===== Records shown

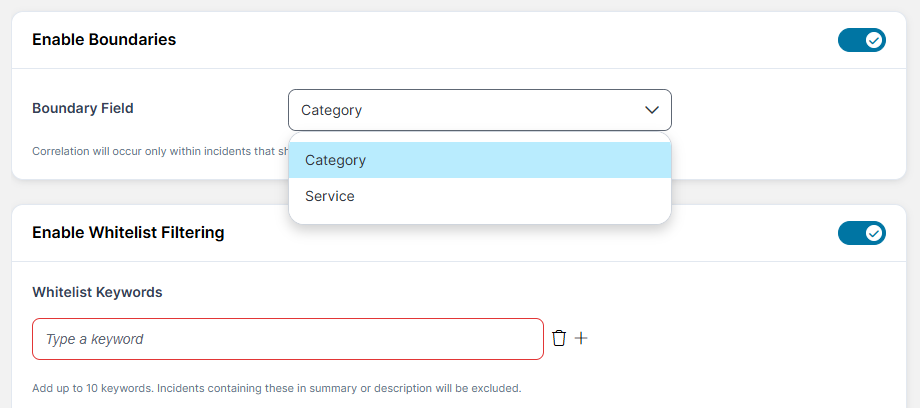Click the 'Add up to 10 keywords' hint text
The width and height of the screenshot is (920, 408).
coord(276,387)
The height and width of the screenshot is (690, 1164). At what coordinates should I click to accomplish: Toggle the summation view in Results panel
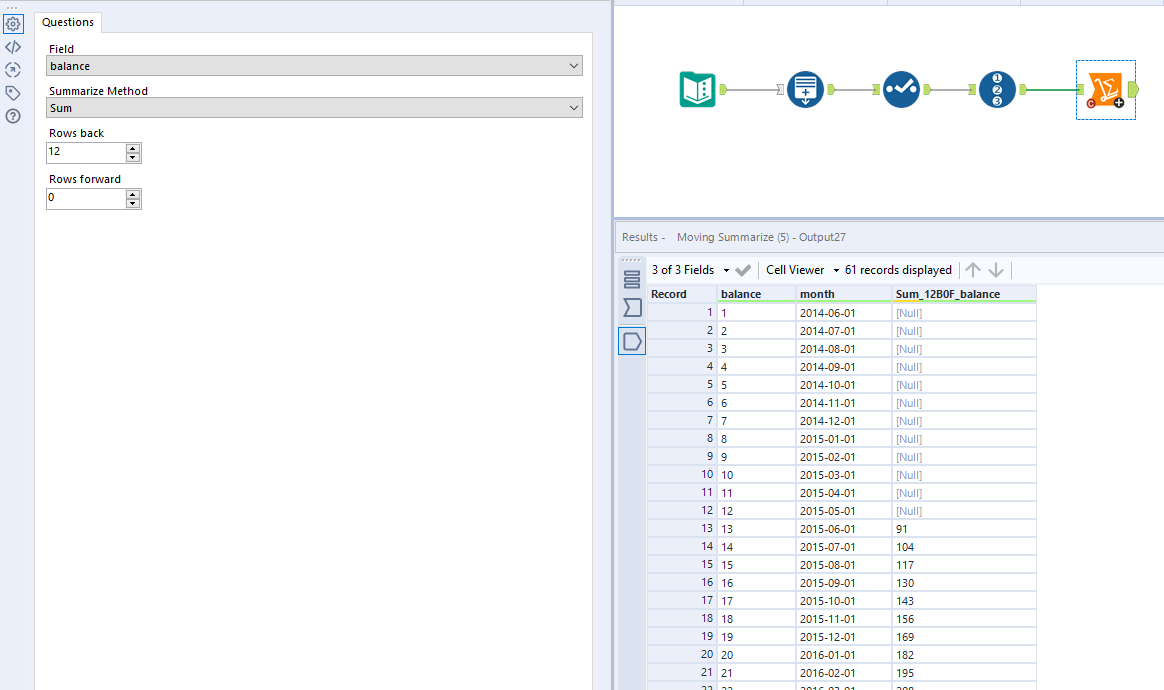click(631, 308)
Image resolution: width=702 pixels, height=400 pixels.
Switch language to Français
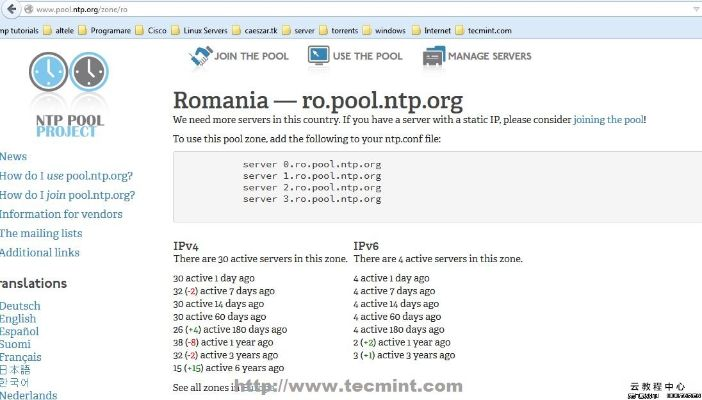click(x=21, y=357)
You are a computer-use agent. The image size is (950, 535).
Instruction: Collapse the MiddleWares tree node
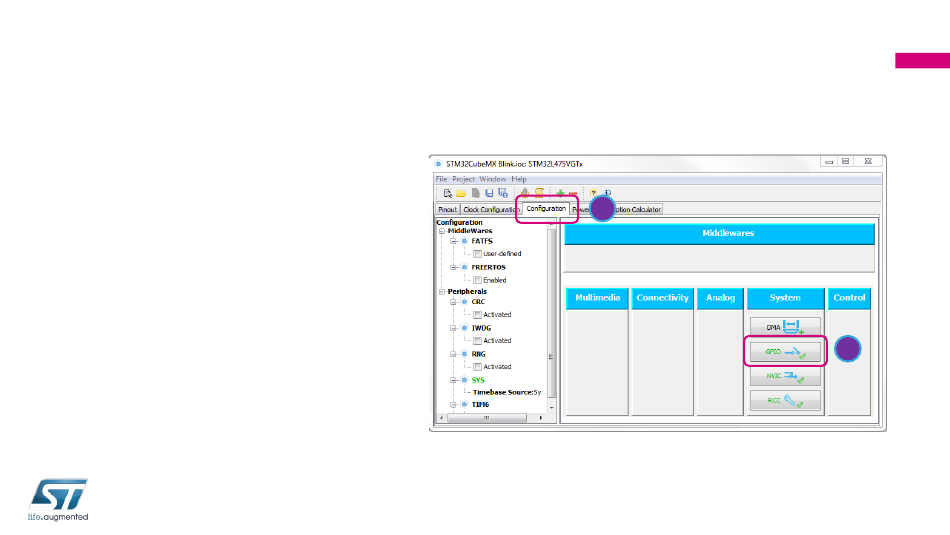(x=441, y=231)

==========

| Directions |
Each line from the one that holds "Image resolution: width=702" through the final line of the data must be retyped exactly; the pictures must not appear.

| Solution for this problem |
Image resolution: width=702 pixels, height=400 pixels.
Switch language to Français
click(x=21, y=357)
You are a computer-use agent. The image size is (950, 535).
Instruction: Collapse the MiddleWares tree node
(x=441, y=231)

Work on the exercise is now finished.